Jadi hanya berlaku dan mengikat bagi organisasi internasional itu sendiri. Demikian juga Pasal 3 ayat 1 statuta Mahkamah Internasional, hanya berlaku bagi Mahkamah terutama dalam memeriksa dan memutuskan perkara yang diajukan ke hadapannya. Tegasnya Mahkamah dalam memeriksa dan memutus perkara seyogiayanya berdasarkan pada apa yang ditentukan dalam Pasal 3 ayat 1.

Namun para sarjana memandang, bahwa Pasal 3 ayat statuta mengandung suatu nilai hukum yang berlaku umum. Dengan perkataan lain, mereka memandangnya sebagai hukum internasional dalam arti formal, sebab dalam bentuk-bnetuk seperti itulah Mahkamah seyogianya mencari dan menemukan peraturan hukumnya untuk diterapkan pada perkara-perkara yang sedang diperiksanya.

Secara eksplisit dalam Pasal 3 ayat 1 statuta Mahkamah internasional sebagai berikut:

The court whose function is to decide in acoprdance with international law such dispute as are submitted to it, shall apply:

  1. International convebntion whether general or particular estabilishing rules expressly recognized by the contesting state.
  2. International costum as evidence of a general practices accepted as law.
  3. The general principle as law recognized by civilized nation.
  4. Subject to the provision of article 59, judicial decisions and theaching of most highly qualified publicists of the nation, as subsidiary means for the determination of rules of law.

Selanjutnya dalam pasal 38 ayat 2 juga ditegaskan “ this provision shall not prejudice the power of the court to decide a cases ex aeque et bono, if the parties agree thereto

Berdasarkan Pasal 38 ayat 1 dan ayat 2 tersebut tampak jelas bahwa keduanya itu merupakan petunjuk bagi Mahkamah dalam memeriksa dan memutuskan suatu perkara yang diajukan ke hadapannya. Dilihat dari sisi lain sama artinya, bahwa Pasal 3 ayat 1 itu dapat dipandang sebagai sumber hukum dalam arti formal bagi Mahkamah. Dalam bentuk-bentuk hukum seperti itulah Mahkamah dapat mencari dan menemukan kaidah-kaidah hukum internasional dalam memeriksa dan memutuskan suatu perkara yang diajukan ke hadapannya.

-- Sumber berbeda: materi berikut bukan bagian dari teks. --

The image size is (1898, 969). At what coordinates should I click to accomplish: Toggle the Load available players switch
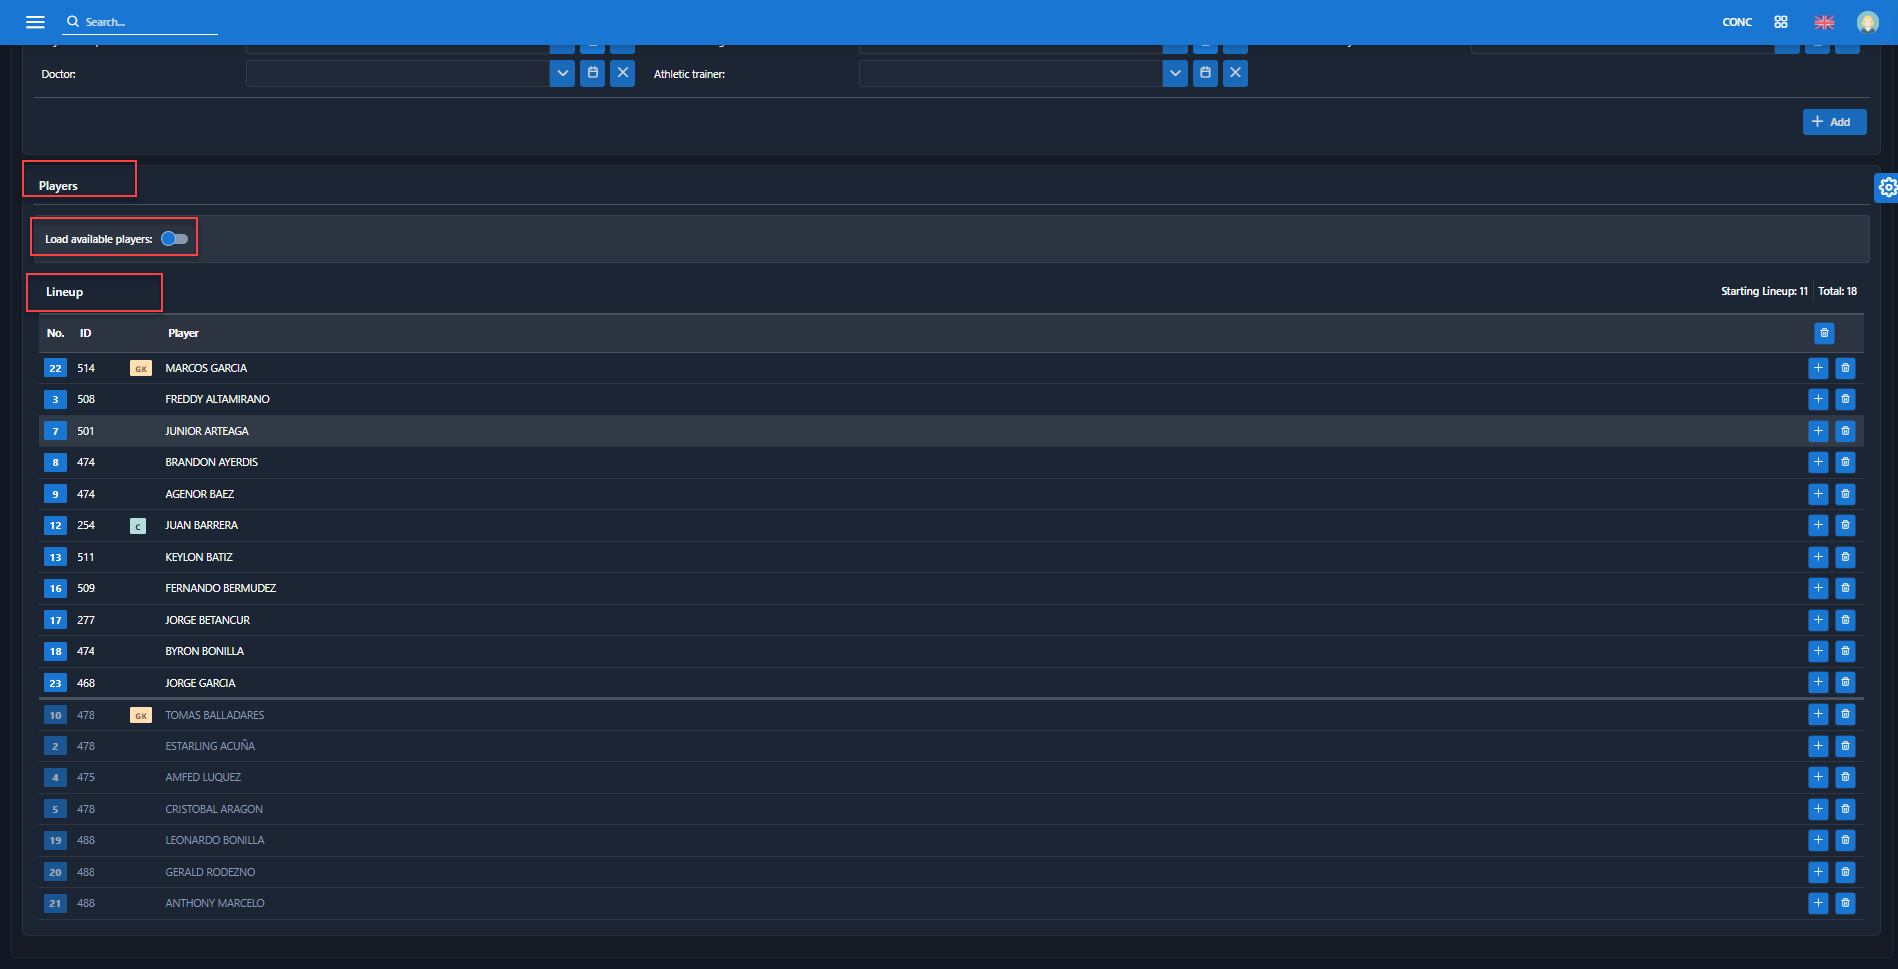pos(175,239)
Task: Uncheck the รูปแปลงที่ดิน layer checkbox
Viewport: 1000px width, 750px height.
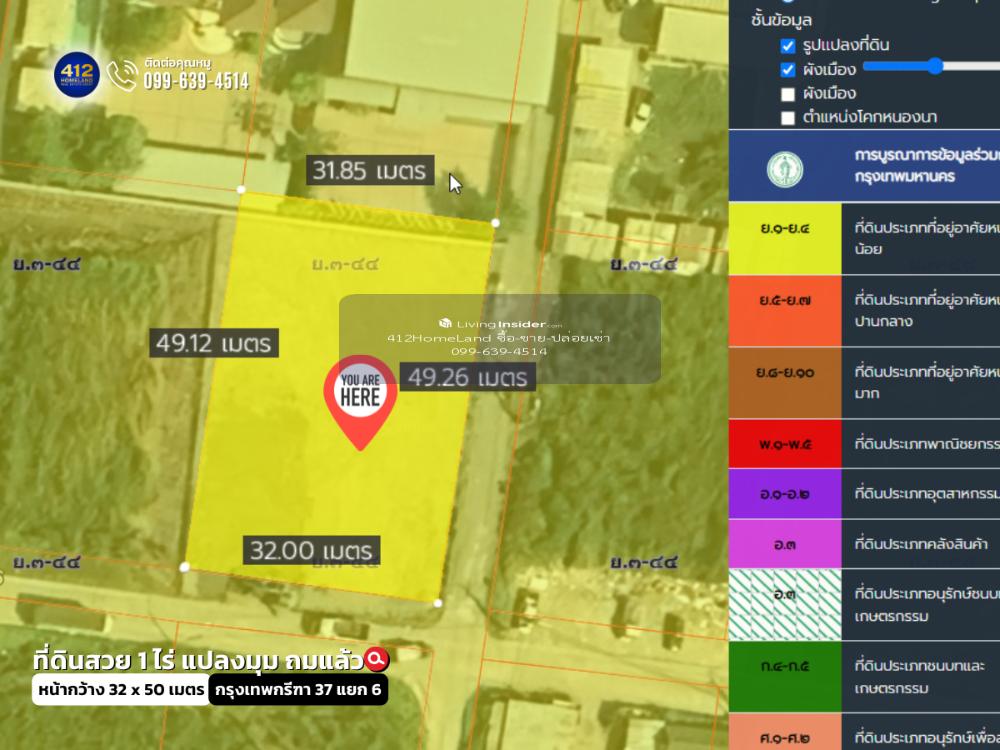Action: point(788,46)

Suatu pertanyaan dapat dikemukakan, apakah badan-badan penyelesaian sengketa yang lainnya seperti Badan Arbitrase Internasional, Makamah Pidan Internasional, Mahkamah Hukum Laut Internasional, Mahkamah Pidan Internasional Dalam Kasus Yogoslavia, Mahkamah Pidana Internasional Dalam Kasus Rwanda, Mahkamah Hak-Hak Asasi Manusia Eropa dan lain-lainnya tidak bisa berpedoman pada atau mencari dan menemukan peraturan-peraturan baru bentuk-bentuk hukum internasional seperti ditentukan dalam Pasal 38 Statuta Mahkamah internasional ?

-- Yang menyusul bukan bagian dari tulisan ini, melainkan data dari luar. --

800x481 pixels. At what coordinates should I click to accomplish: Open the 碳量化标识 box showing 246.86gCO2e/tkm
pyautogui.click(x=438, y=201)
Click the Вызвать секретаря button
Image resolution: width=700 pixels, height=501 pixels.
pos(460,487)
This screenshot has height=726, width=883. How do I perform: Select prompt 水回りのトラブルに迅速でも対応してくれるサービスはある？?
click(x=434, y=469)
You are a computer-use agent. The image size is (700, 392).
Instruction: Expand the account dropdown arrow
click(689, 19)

Jawabannya adalah secara tegas dapat diberikan, bahwa tidak tertutup kemungkinan badan-badan peradilan itu untuk melakukan hal yang sama seperti halnya Mahkamah Internasional. Dengan demikian maka terbuktilah, bahwa sifat umum  dari isi dan jiwa, Pasal 3 ayat 1 tersebut. Oleh karena itu tidak ada alasan untuk tidak memandang Pasal 38 statuta itu sebagai sumber hukum  internasional dalam arti formal.

 

Disarikan Dari Tulisan I Wayan Parthiana (Pengantar Hukum Internasional)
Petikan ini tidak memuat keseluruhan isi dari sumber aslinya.